Forster, who like everyone else took his account from Georgina, describes her as trying to get him on to a sofa, but there was no sofa in the dining room. She said she got the servants from below, where they always remained unless sent for, to bring a sofa from the drawing room, on to which he was lifted. Yet Steele, the local doctor who was summoned by Isaac, the house boy, stated with certainty that Dickens was on the floor when he arrived and that it was he who asked for the sofa to be brought into the dining room and he who lifted him on to it; and later he would point out the exact place where he had found Dickens lying. We all know that memories of such events are likely to be uncertain and unreliable: for instance, Isaac said later that he had gone to fetch the doctor on the pony Noggs, although that particular pony had been put down a year before.

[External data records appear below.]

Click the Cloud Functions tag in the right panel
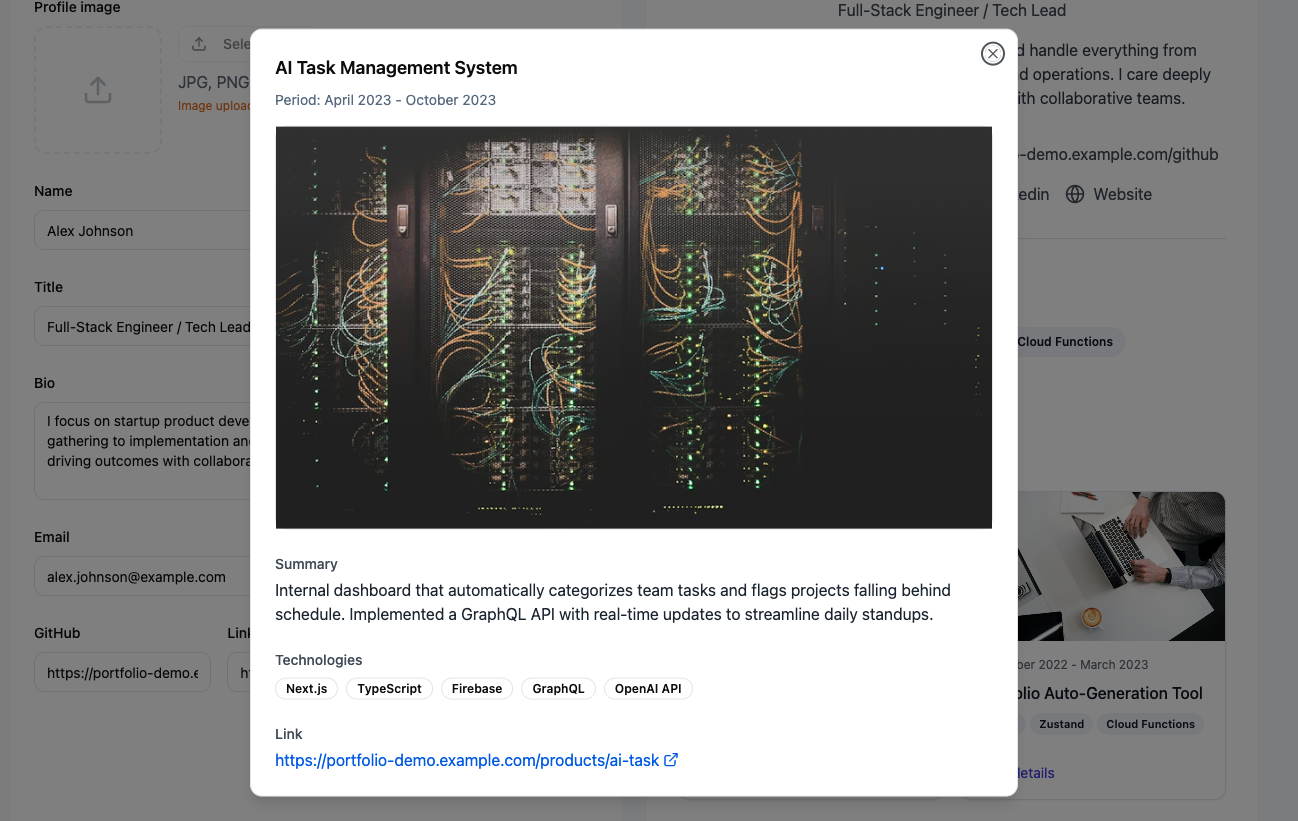This screenshot has width=1298, height=821. tap(1065, 341)
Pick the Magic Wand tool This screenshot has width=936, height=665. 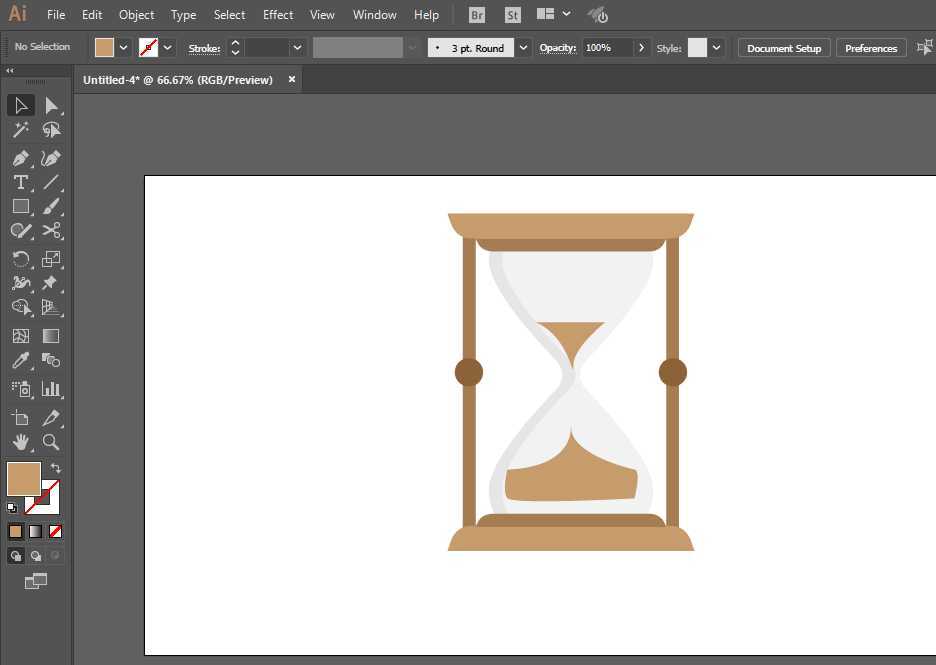20,130
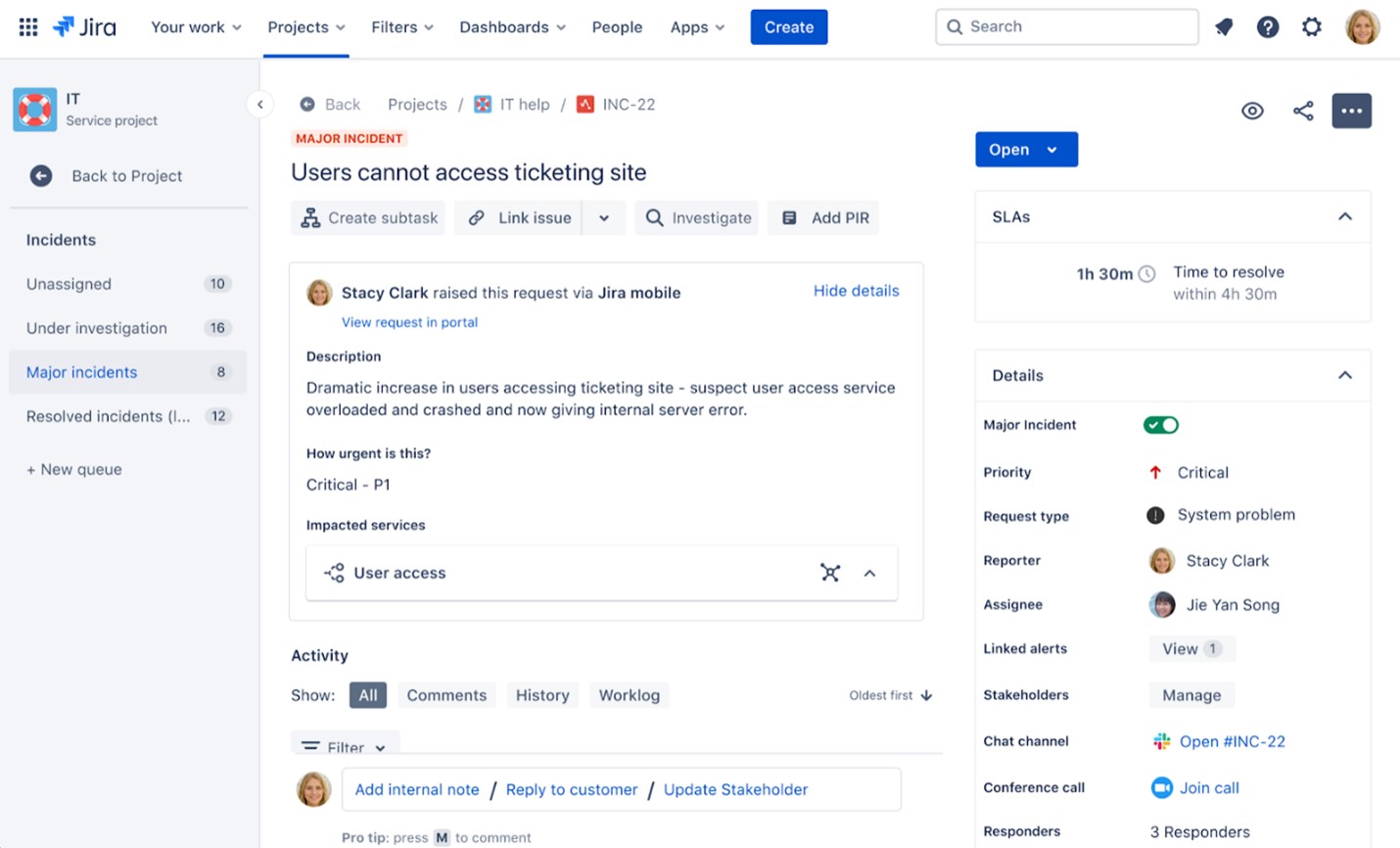
Task: Disable the Major Incident toggle
Action: 1161,425
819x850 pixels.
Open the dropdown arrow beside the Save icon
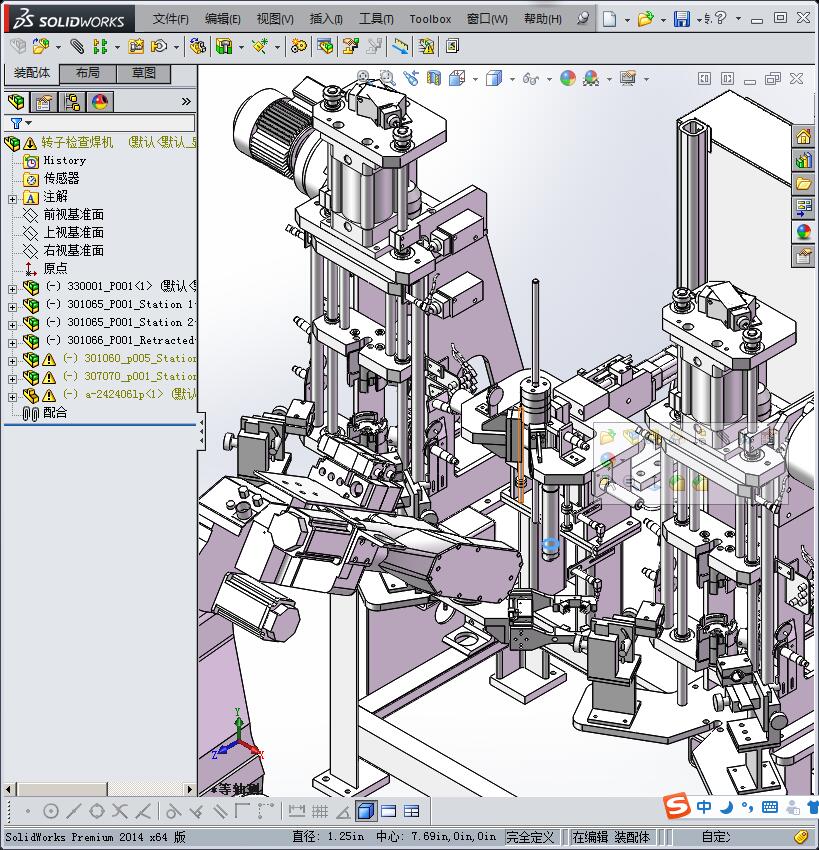point(698,19)
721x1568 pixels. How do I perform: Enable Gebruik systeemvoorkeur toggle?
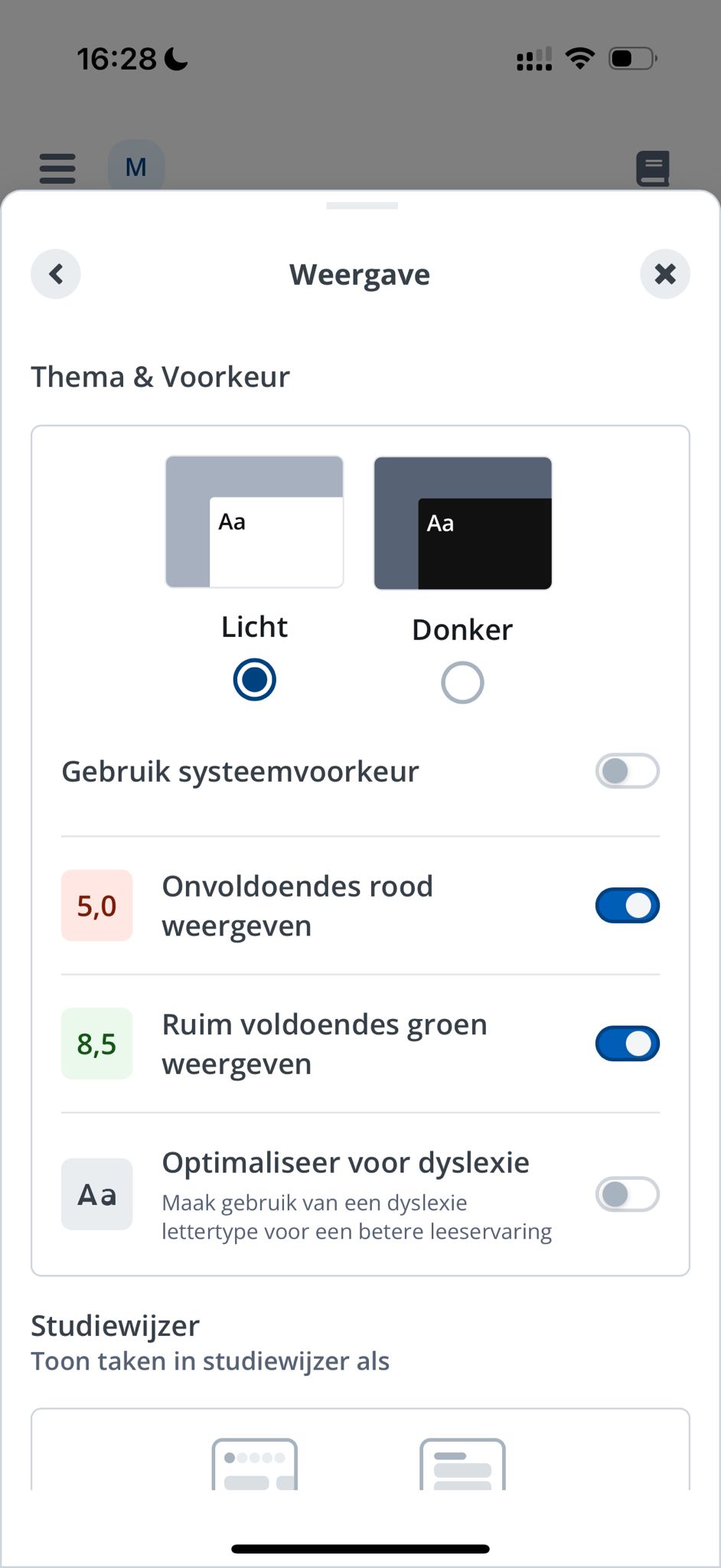coord(627,771)
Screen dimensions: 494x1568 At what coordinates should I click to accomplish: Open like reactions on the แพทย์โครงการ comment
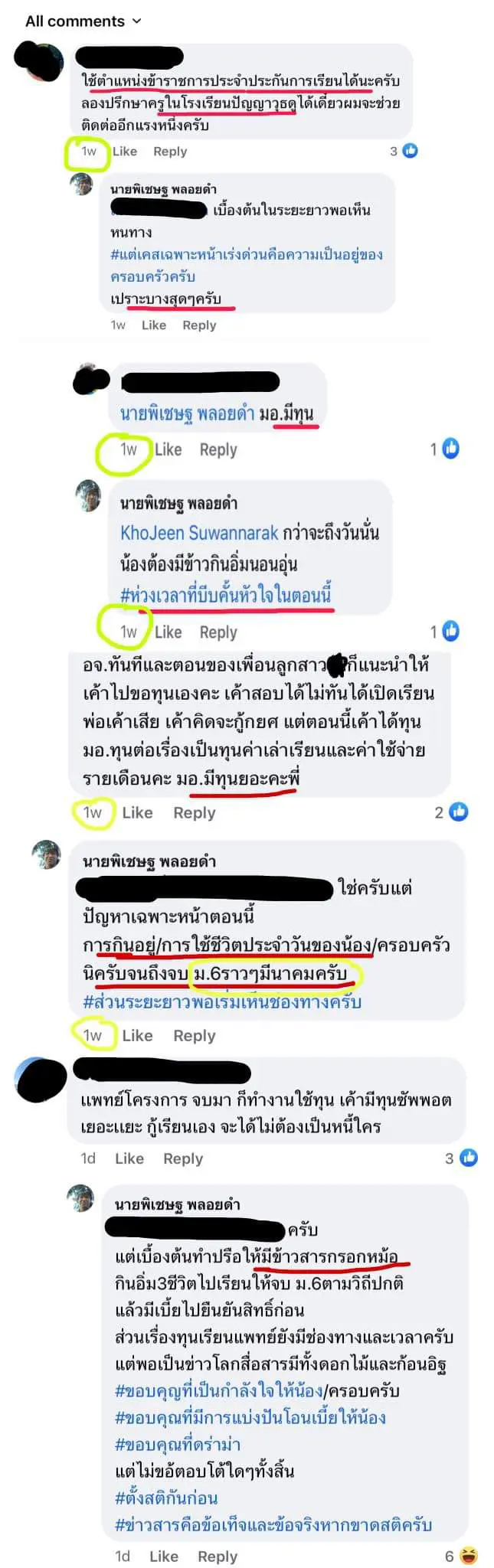[x=469, y=1158]
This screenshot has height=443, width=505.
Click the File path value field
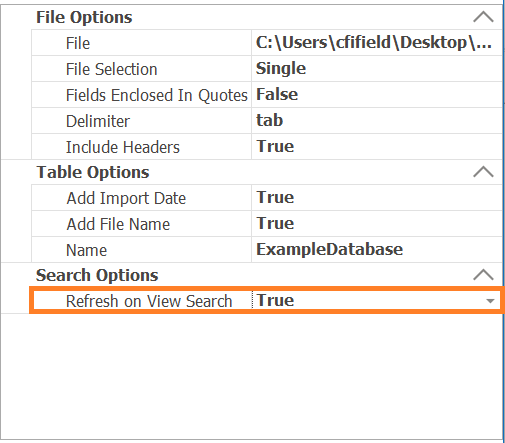point(377,43)
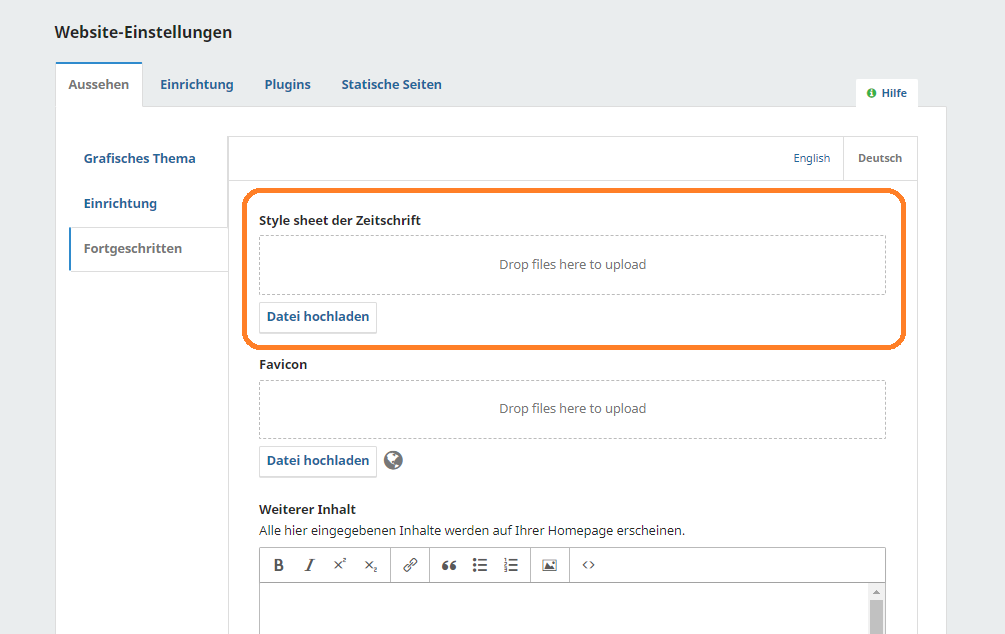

There is another possible version of the events of Wednesday, 8 June. In this, Dickens left for Higham Station after he had cashed the cheque with Mr Trood and made the familiar journey by train and cab to Peckham. At Windsor Lodge he gave Nelly her housekeeping money. Sometime soon after this he collapsed. Nelly, with the help of her maids, of the good-natured caretaker of the church opposite – sworn to secrecy – and of a hackney cabman, got the unconscious man into a big two-horse brougham supplied by the local job-master, used to driving Nelly and Dickens, and drove with him to Gad’s Hill. She knew that Dickens’s reputation, and her own, depended on her action, and one of her two maids could have sent a telegram to Georgina warning her to expect them, while the other could have gone with her to help. The journey must have taken several hours, but the roads were empty because the railway handled all the traffic now: Dickens had just written in Drood of ‘high roads, of which there will shortly be not one in England’. Getting an inert or semi-conscious man into Gad’s Hill would b
e a problem, but it was managed, and the dining room was where he would be expected to be at this time of day, between six and seven o’clock. It seems a wild and improbable story, but not an entirely impossible one, given what we know of Dickens’s habits. It is supported by the fact that Georgina, a careful and efficient person, wrote to their solicitor Ouvry in a letter dated ‘Thursday’ to say she found £6.6s.3d. in the pockets of his suit after his death. Given that he had cashed a cheque for £22 on the morning of 8 June, where did the £15.13s.9d. go?29
Yet Georgina’s account, even with its slight variants, carries conviction; and in any case, sometime after six o’clock in the evening the two versions become one again. Nelly returned to Peckham. Dr Steele arrived, had a sofa brought into the dining room and the patient lifted on to it. He saw that he was past help and held out no hopes of recovery but went through some palliative medical procedures and said he should be kept warm. Katey and Mamie, summoned by telegram, arrived about midnight. ‘Directly we entered the house I could hear my father’s deep breathing. All through the night we watched him, taking it in turns to place hot bricks at his feet, which were so cold,’ wrote Katey.30 Frank Beard had come with them. He was no more hopeful than Steele, and Steele left. Beard stayed, and in the morning Charley arrived. The London specialist they sent for came and said there had been a brain haemorrhage, and everyone understood there could be no good outcome. Mary Boyle appeared, was seen by Charley and Georgina, and went away again. Nelly arrived, or returned, in the afternoon, and remained.31 A long day went by. Soon after six in the evening Dickens gave a sigh, a tear appeared in his right eye and ran down his cheek, and he stopped breathing.